Like at Orumana, no effort was made to mitigate the environmental damage that ECE’s illicit prospecting activities had left behind, an inspection of the area showed.

ECE’s Ming Li, who in late 2013 was elected to the local Chamber of Mines management committee, quietly disappeared about a year later with his cellphone number and official email address seemingly suspended. ECE’s official telephone number in Windhoek also stopped working, and no-one would respond to the bell at the luxurious house in Windhoek’s Charmonix Street where all the ECE managers were said to reside.

Efforts to establish why an exploration license would be granted in the first place in an area known to contain an iconic, critically endangered species such as the southwestern black rhino equally drew a blank.

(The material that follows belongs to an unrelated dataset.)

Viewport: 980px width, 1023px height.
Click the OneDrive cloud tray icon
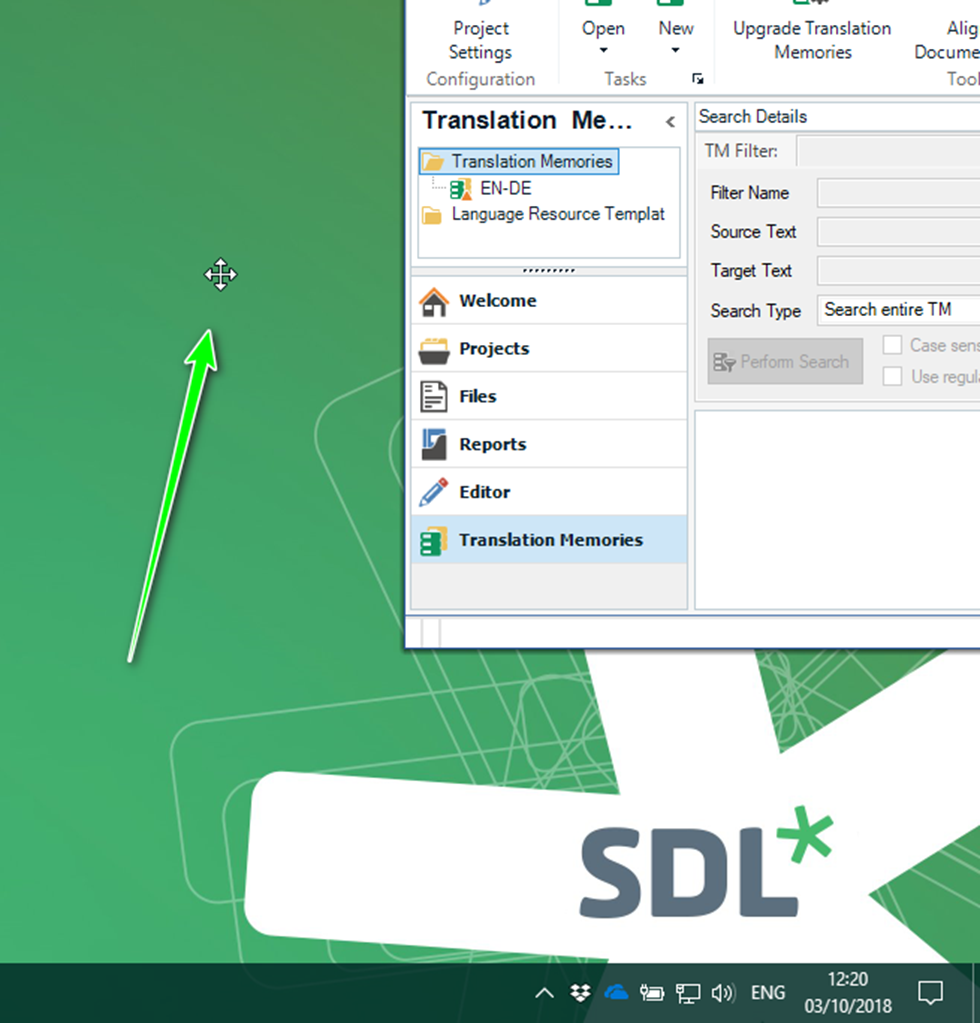pyautogui.click(x=615, y=993)
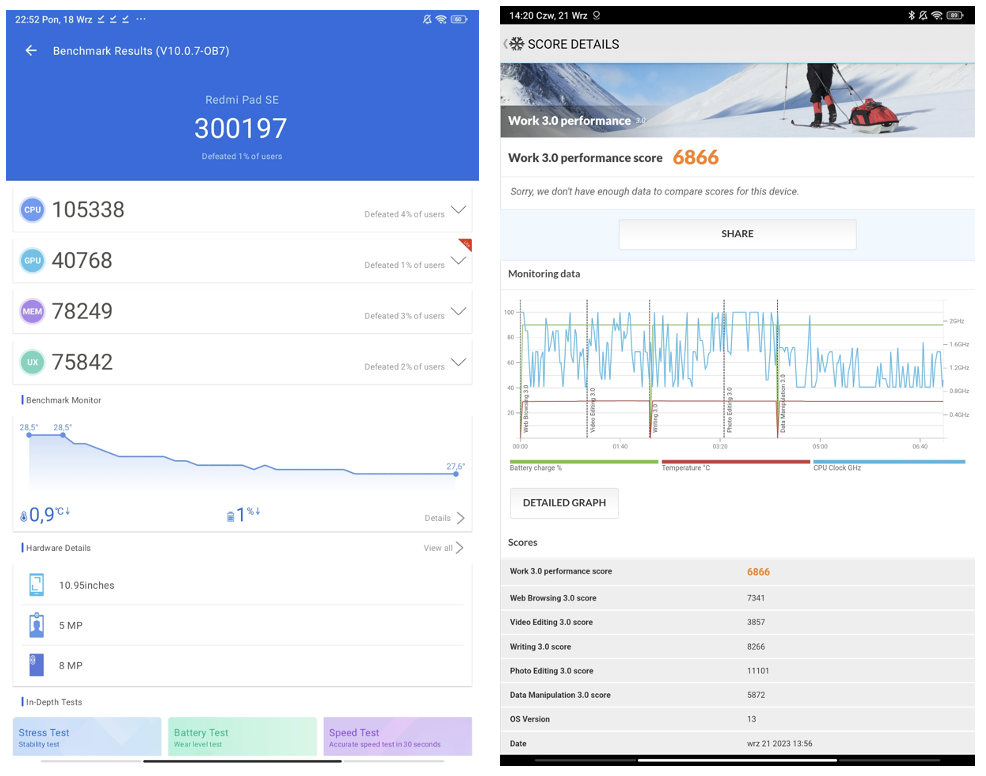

The Mining Commissioner Erastus Shivolo pointed out that granting such exploration licenses was routine, but that a mining license would have to pass regulatory muster in terms of an environmental assessment and the submission of an environmental management plan, to be approved by the Environmental Commissioner office in the Ministry of Environment and Tourism.

Environmental Commissioner Teofilus Nghitala however said the environmental management plans submitted by ECE for the two most affected areas were withdrawn, pending amendments.

And until such amendments were lodged, ECE’s plans were withdrawn from public circulation and are therefore not accessible, Nghitala said via email. ECE’s environmental consultant RBS CC also did not respond to several emails.